On Wednesday, March 26, I attended a ceremony at St. John’s City Hall to swear in and “welcome” new Canadians.
I use the term “welcome” reluctantly, as I don’t think we did a very good job of welcoming them at all. I’d never attended such an event before and I always fancied it would be a warm and emotional to-do, leaving us all sharing pride, together, in being Canadian — whether new or native-born.
And how did we welcome them? A bare room decorated with a red-coated Mountie, speeches, a group swearing-in, a handshake to accompany the unadorned piece of paper, “O Canada,” and cake.

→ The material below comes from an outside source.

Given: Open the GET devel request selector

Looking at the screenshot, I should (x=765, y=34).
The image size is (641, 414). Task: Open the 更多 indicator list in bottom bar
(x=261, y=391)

The event was, to say the least, anti-climactic.
Newfoundlanders pour more of themselves into inducting CFAs with their Screech-ins and kiss-the-cod ceremonies!
Where was the celebration?
Wednesday’s swearing in ceremony was the culmination of great dreams; long roads — difficult and dangerous for many — successfully navigated. Our new Canadian neighbours had achieved the great goal of being accepted and registered as citizens of a new country — Canada.

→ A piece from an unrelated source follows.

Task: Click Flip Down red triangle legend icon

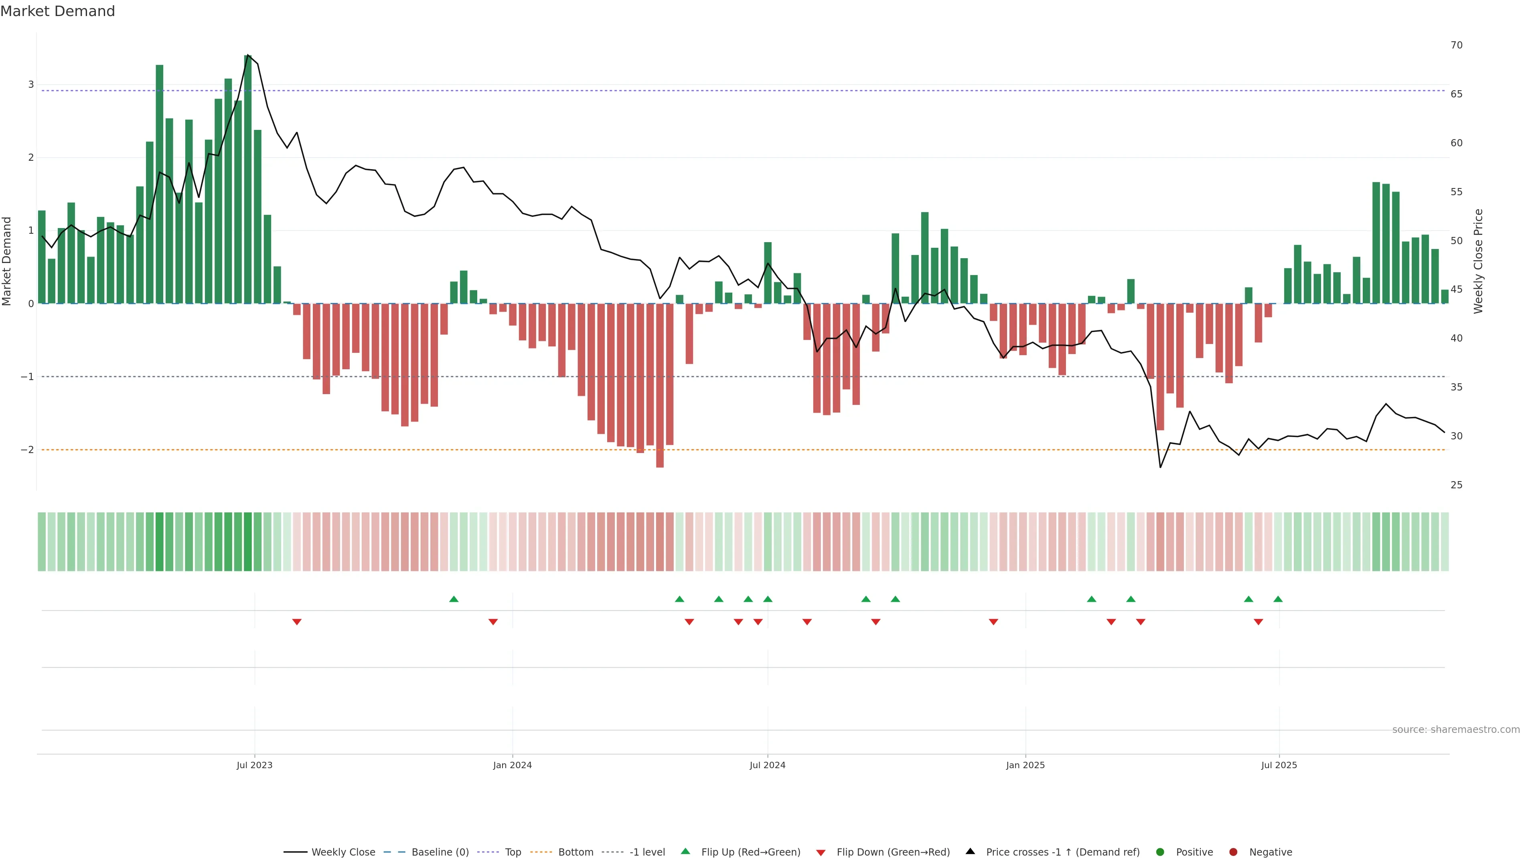Action: (821, 853)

This was the pinnacle of years of effort! Yet we couldn’t even muster a tablecloth or a flag, let alone a heartfelt and sincere ceremony designed to show respect for difficult choices and journeys, and to recognize a shared value and love for the country that has now become their new home of choice.

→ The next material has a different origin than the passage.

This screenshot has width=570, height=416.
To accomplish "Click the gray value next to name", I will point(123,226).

Newfoundlanders — who have no small degree of appreciation for adversity, and who value roots and heritage so much that we hold fast to our own provincial anthem — couldn’t dig deep enough here to devise a memorable and moving ceremony to truly welcome new Canadians with passion and sincerity? Shameful!
Even my 6 1/2-year-old granddaughter said, with a tinge of disappointment, “Nanny, where’s the music? I thought there would be music.”
Couldn’t there have been some representative Canadian music being played as folks arrived? Something a little ceremonial as the dignitaries were escorted into the room?
Really — we can do better. We must do better!
New Canadians deserve to be recognized and truly celebrated for their great achievement. They deserve our genuine and sincere welcome, for they have chosen to live here, enriching our country with their strength, tenacity and bravery. And Newfoundlanders possess just the warmth and generosity of spirit to provide such a welcome.
Surely a respectful Canadian citizenship ceremony is worthy of a little of our own world renowned capacity for hospitality and celebration?